Ned Flanders: Monorail!
Lyle Lanley: What's it called?
Patty+Selma: Monorail!
Lyle Lanley: That's right! Monorail!
[crowd chants `Monorail' softly and rhythmically]
Miss Hoover: I hear those things are awfully loud...
Lyle Lanley: It glides as softly as a cloud.
Apu: Is there a chance the track could bend?
Lyle Lanley: Not on your life, my Hindu friend.
Barney: What about us brain-dead slobs?
Lyle Lanley: You'll all be given cushy jobs.
Abe: Were you sent here by the devil?
Lyle Lanley: No, good sir, I'm on the level.
Wiggum: The ring came off my pudding can.
Lyle Lanley: Take my pen knife, my good man.
I swear it's Springfield's only choice...

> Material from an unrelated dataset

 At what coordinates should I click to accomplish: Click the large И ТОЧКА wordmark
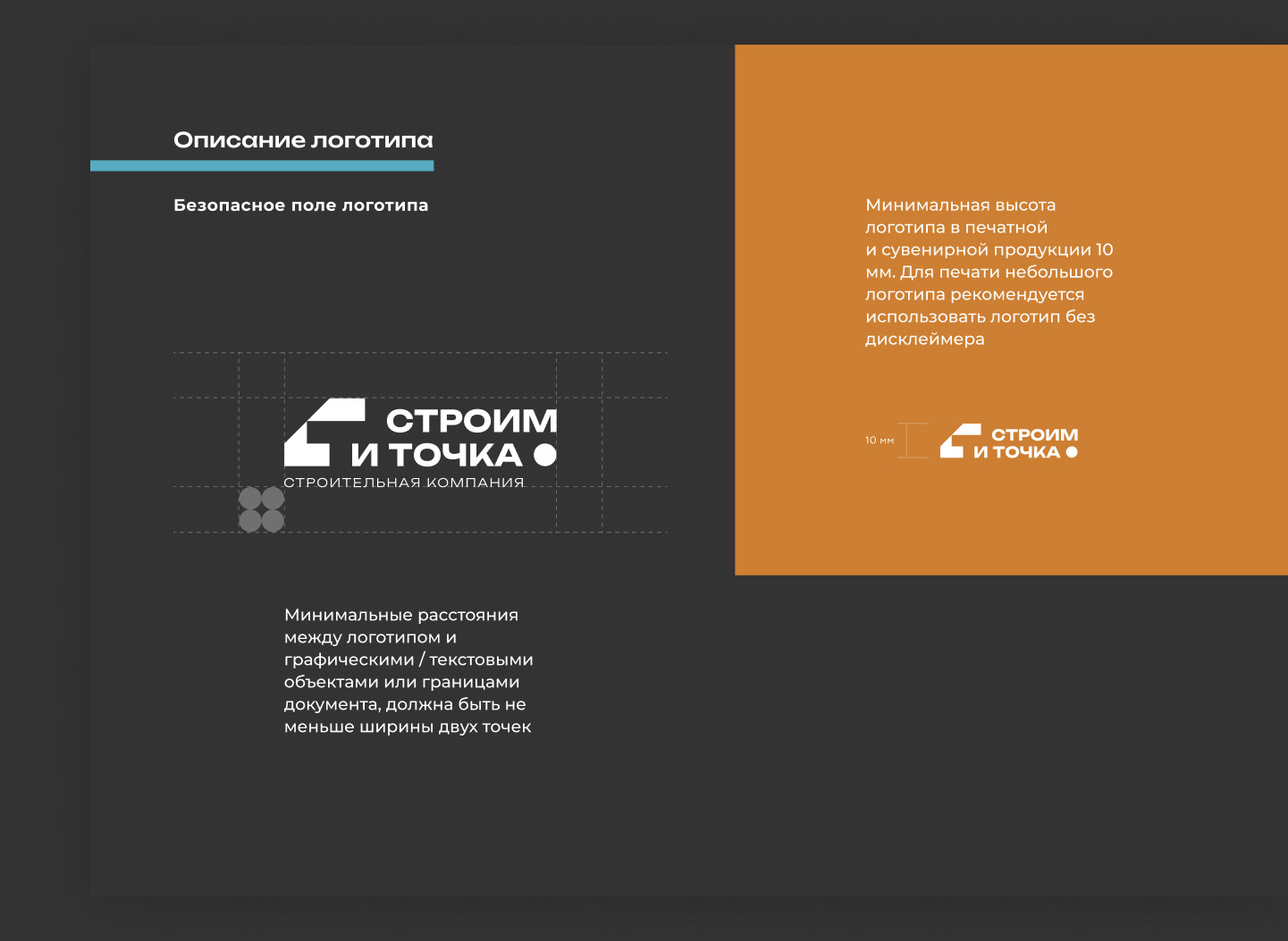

Throw up your hands and raise your voice!
All: [singing] Monorail!
Lyle Lanley: What's it called?
All: Monorail!
Lyle Lanley: Once again...
All: Monorail!
Marge: But Main Street's still all cracked and broken...
Bart: Sorry, Mom, the mob has spoken!
All: [singing] Monorail!
Monorail!
Monorail!
[big finish]
Monorail!
Homer: Mono... D'oh! -
GLAYVIN!
That's why Professor Frink's motorcycle flies through the air -- no cars to hit.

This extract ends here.